For the material below, set down exactly the lines between the one containing "1568x717 pixels. At" and the last line, both included, leaving every picture out.

....

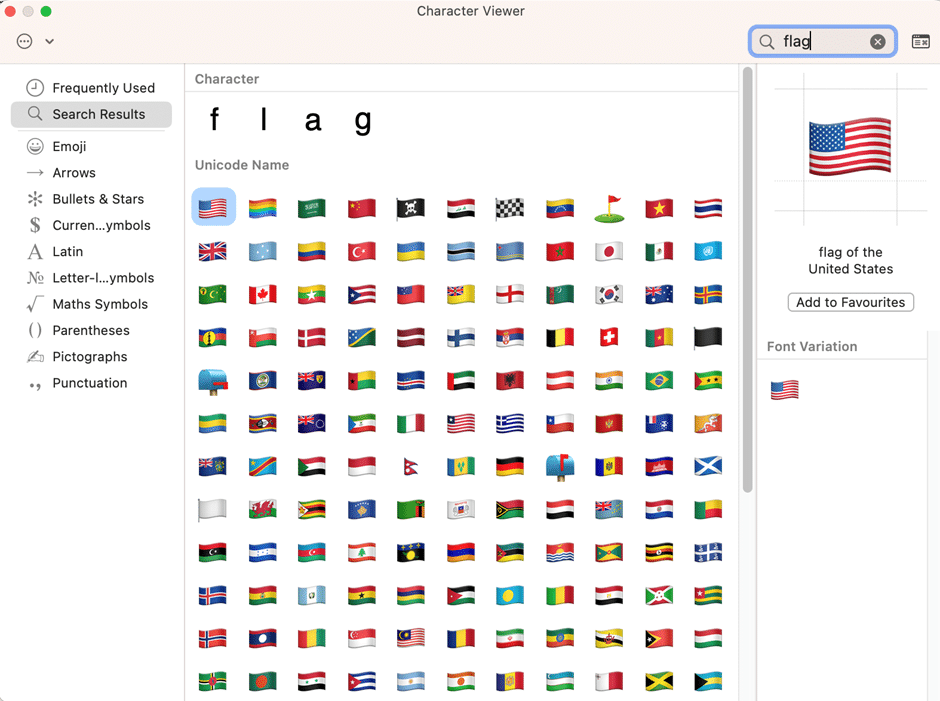Toggle the compact Character Viewer mode
This screenshot has width=940, height=701.
920,41
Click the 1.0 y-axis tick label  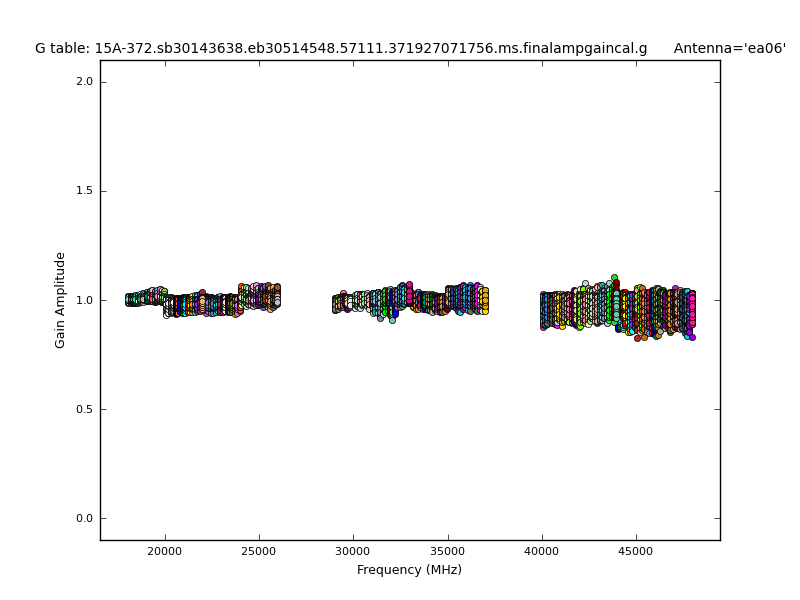tap(83, 300)
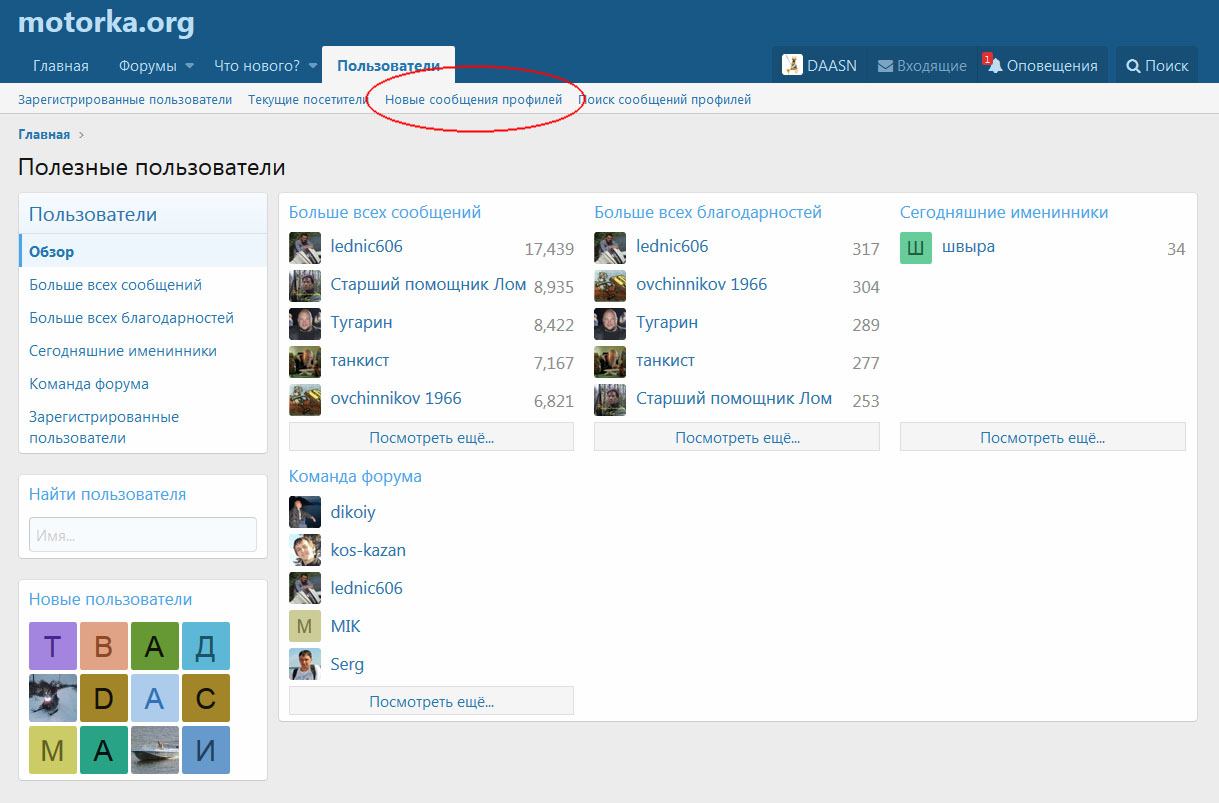Open the boat photo avatar in new users
This screenshot has width=1219, height=803.
coord(155,750)
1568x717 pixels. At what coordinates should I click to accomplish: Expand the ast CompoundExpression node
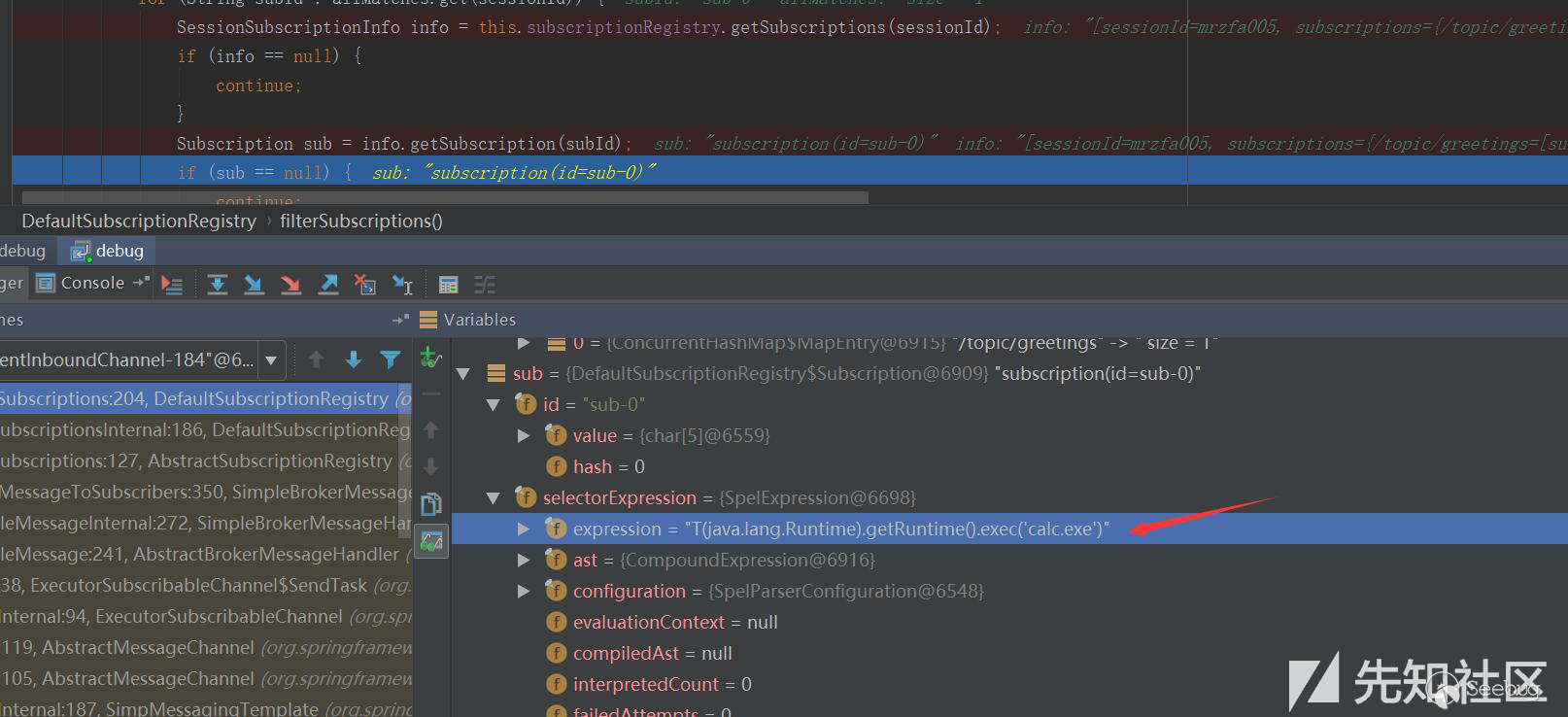524,561
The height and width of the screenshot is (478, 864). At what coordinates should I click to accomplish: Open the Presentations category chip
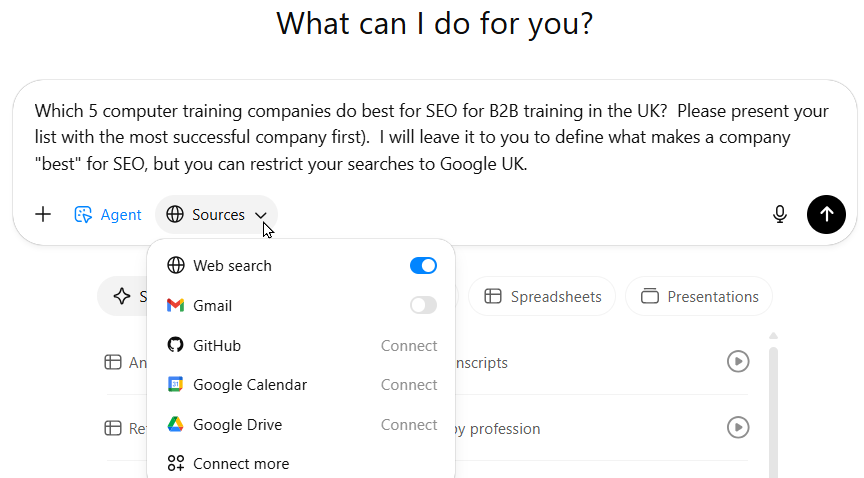click(x=699, y=296)
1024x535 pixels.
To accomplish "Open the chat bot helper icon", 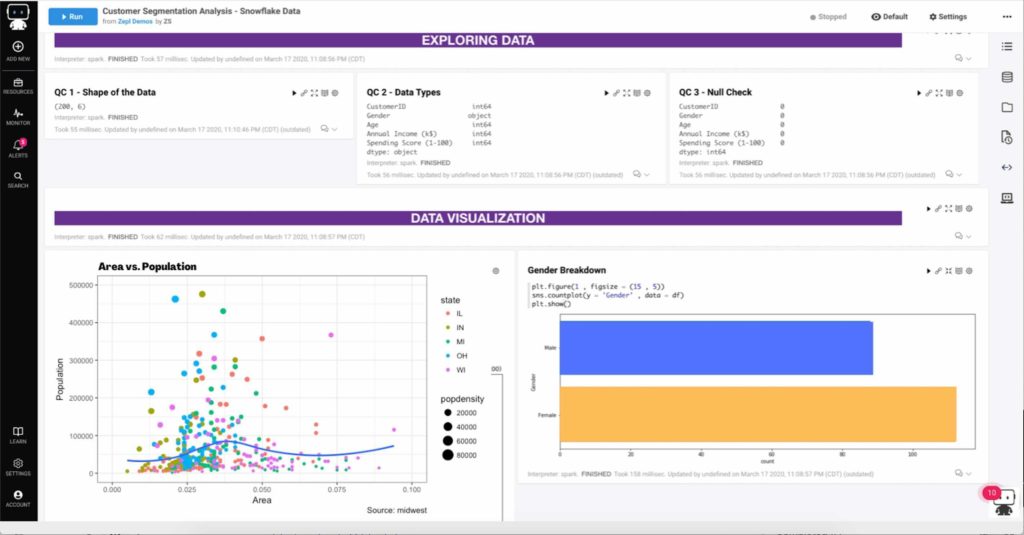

....

(Solution):
1568x717 pixels. At what coordinates should I click to accomplish: Expand the ast CompoundExpression node
524,561
The height and width of the screenshot is (478, 864). At what coordinates should I click to accomplish: Open the Presentations category chip
click(x=699, y=296)
1024x535 pixels.
To accomplish "Open the chat bot helper icon", 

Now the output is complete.